#### [The request]
Copy the lines of the material word for word, beginning with the line that contains "The width and height of the screenshot is (1366, 768)." and ending after the line that contains "click(578, 125)".

[Dataset rows]
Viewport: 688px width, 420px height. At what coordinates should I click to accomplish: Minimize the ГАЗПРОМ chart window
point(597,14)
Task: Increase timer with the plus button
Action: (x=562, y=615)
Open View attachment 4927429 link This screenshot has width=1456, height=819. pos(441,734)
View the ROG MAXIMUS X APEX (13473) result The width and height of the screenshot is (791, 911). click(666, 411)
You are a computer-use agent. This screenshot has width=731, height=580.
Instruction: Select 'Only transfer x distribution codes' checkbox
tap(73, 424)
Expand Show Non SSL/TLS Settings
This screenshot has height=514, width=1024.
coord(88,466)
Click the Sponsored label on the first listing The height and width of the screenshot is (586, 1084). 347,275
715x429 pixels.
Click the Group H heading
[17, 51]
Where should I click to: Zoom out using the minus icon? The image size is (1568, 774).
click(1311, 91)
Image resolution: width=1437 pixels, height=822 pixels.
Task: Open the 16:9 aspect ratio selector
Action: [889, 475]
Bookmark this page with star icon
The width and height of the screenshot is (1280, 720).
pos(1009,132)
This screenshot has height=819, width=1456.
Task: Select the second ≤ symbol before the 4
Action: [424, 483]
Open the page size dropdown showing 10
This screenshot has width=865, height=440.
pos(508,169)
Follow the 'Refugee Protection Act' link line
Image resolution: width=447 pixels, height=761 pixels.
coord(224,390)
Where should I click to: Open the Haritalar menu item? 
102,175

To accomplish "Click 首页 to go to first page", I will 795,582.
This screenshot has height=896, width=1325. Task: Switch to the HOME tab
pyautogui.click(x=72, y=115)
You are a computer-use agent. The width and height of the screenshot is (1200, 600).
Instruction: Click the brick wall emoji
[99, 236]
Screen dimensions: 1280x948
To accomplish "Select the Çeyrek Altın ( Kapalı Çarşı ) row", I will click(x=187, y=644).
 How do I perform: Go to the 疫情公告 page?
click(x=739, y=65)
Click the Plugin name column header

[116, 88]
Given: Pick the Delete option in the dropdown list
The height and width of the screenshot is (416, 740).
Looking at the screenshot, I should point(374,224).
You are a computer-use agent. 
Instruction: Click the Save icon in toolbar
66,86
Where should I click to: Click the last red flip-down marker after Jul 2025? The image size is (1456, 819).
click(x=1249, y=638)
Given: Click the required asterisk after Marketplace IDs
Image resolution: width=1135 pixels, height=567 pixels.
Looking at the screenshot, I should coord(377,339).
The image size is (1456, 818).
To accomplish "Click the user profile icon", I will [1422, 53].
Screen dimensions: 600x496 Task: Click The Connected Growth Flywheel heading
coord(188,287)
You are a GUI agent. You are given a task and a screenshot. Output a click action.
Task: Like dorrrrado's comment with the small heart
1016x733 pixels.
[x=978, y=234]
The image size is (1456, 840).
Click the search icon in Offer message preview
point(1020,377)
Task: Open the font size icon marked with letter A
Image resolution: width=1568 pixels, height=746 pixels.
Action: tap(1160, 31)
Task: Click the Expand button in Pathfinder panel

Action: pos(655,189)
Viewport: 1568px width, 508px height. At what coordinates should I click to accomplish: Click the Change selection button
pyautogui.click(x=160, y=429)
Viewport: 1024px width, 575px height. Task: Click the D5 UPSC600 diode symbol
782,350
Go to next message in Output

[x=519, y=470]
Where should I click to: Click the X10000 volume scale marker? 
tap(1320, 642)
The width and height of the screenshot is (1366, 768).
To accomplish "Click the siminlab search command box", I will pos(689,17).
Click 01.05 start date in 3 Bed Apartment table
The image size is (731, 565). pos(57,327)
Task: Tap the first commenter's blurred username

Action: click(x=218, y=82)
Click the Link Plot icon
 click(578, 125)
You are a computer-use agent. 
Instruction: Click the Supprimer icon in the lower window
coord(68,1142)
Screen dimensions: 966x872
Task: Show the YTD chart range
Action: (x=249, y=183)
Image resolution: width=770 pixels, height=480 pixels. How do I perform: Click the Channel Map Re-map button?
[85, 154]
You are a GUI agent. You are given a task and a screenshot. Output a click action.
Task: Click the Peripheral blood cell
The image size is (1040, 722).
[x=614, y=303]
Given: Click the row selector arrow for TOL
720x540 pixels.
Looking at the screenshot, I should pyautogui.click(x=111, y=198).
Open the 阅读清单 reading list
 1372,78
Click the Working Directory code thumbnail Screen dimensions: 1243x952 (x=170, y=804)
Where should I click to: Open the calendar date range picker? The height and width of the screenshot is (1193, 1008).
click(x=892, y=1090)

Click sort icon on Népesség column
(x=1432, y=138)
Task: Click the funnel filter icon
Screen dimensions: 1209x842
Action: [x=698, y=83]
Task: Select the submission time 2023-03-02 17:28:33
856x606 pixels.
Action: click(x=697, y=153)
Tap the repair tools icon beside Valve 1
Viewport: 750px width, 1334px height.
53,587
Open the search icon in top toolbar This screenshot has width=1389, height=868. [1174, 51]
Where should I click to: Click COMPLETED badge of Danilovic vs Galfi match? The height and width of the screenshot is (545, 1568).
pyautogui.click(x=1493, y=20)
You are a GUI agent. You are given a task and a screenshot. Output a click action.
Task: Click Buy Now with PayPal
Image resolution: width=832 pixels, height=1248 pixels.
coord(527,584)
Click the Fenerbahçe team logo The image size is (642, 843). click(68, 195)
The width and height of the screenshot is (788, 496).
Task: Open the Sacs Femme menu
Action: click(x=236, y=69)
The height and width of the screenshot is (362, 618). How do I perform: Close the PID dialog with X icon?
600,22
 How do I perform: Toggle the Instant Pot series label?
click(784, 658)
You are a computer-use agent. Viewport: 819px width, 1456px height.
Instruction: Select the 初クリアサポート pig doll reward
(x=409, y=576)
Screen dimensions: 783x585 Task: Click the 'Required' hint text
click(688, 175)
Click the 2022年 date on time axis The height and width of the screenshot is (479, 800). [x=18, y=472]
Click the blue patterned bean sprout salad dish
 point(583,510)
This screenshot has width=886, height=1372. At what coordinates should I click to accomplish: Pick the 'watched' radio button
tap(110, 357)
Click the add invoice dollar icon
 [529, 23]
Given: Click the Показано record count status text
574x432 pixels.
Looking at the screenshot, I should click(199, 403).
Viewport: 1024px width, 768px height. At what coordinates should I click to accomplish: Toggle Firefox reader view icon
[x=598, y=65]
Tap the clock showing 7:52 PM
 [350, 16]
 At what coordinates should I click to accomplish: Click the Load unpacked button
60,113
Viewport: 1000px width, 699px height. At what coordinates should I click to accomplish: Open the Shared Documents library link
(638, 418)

#### [Finished exercise]
The width and height of the screenshot is (1366, 768).
To accomplish "Click the siminlab search command box", I will pos(689,17).
Click 01.05 start date in 3 Bed Apartment table
The image size is (731, 565). pos(57,327)
Task: Tap the first commenter's blurred username

Action: click(x=218, y=82)
Click the Link Plot icon
 click(578, 125)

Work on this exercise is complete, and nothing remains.